For simplicity, we use the name of the arm controller to represent each combination of the arm and gripper controllers, since there is only one gripper controller currently. For example, pd_joint_delta_pos is short for arm_pd_joint_delta_pos + gripper_pd_joint_pos.

Arm controllers#

  • arm_pd_joint_pos (7-dim): The input is \(\bar{q}\). It can be used for motion planning, but note that the target velocity is always 0.

  • arm_pd_joint_delta_pos (7-dim): \(\bar{q}(t)=q(t) + a\)

  • arm_pd_joint_target_delta_pos (7-dim): \(\bar{q}(t)=\bar{q}(t-1) + a\)

  • arm_pd_ee_delta_pos (3-dim): only control position ( \(p\) ) without rotation ( \(R\) ).

    \(\bar{p}(t)=p(t)+a\), \(\bar{R}(t)=R(t)\), \(\bar{q}(t)=IK(\bar{p}(t), \bar{R}(t))\)

  • arm_pd_ee_delta_pose (6-dim): both position ( \(p\) ) and rotation ( \(R\) ) are controlled. Rotation is represented as axis-angle in the end-effector frame.

    \(\bar{p}(t)=p(t)+a_{p}\), \(\bar{R}(t)=R(t) \cdot e^{[a_{R}]_{\times}}\), \(\bar{q}(t)=IK(\bar{p}(t), \bar{R}(t))\)

  • arm_pd_ee_target_delta_pos (3-dim): \(\bar{p}(t)=\bar{p}(t-1)+a\), \(\bar{R}(t)=R(t)\)

  • arm_pd_ee_target_delta_pose (6-dim): \(\bar{T}(t)= T_{a} \cdot \bar{T}(t-1)\). \(T\) is the transformation of the end-effector. \(T_a\) is the delta pose induced by the action.
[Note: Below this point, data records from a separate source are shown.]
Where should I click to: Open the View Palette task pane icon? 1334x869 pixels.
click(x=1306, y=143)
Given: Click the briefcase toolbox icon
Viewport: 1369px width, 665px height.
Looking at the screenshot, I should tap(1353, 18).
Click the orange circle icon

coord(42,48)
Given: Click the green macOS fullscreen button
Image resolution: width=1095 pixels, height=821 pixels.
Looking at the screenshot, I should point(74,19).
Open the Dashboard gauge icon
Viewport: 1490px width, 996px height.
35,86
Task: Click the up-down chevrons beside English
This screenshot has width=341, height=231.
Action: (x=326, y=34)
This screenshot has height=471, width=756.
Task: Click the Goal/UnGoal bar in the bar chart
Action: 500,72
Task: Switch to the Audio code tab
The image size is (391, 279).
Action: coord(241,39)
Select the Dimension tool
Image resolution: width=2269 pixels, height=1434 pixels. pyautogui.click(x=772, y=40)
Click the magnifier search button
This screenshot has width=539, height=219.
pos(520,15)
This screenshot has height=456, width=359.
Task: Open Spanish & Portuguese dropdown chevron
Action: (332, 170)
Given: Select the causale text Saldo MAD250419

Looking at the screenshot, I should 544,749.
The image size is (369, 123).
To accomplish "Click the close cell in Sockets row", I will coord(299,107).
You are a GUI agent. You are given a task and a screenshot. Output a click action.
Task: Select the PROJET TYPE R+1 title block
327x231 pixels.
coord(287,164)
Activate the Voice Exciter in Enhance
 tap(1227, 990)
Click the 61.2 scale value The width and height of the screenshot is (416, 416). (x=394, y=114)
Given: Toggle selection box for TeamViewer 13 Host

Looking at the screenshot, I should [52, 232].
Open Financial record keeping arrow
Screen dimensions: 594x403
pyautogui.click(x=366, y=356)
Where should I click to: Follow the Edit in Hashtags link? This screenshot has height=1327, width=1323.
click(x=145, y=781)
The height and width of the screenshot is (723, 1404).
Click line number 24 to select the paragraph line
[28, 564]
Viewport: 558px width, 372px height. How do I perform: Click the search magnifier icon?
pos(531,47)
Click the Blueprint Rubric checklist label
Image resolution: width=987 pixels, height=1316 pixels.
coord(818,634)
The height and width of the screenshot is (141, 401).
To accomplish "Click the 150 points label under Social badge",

  • arm_pd_joint_vel (7-dim): only control target joint velocities. Note that the stiffness \(K_p\) is set to 0.

  • arm_pd_joint_pos_vel (14-dim): the extension of arm_pd_joint_pos to support target velocities

  • arm_pd_joint_delta_pos_vel (14-dim): the extension of arm_pd_joint_delta_pos to support target velocities

Gripper controllers (optional)#

  • gripper_pd_joint_pos (1-dim): Note that we force two gripper fingers to have the same target position. Thus, it is like a “mimic” joint.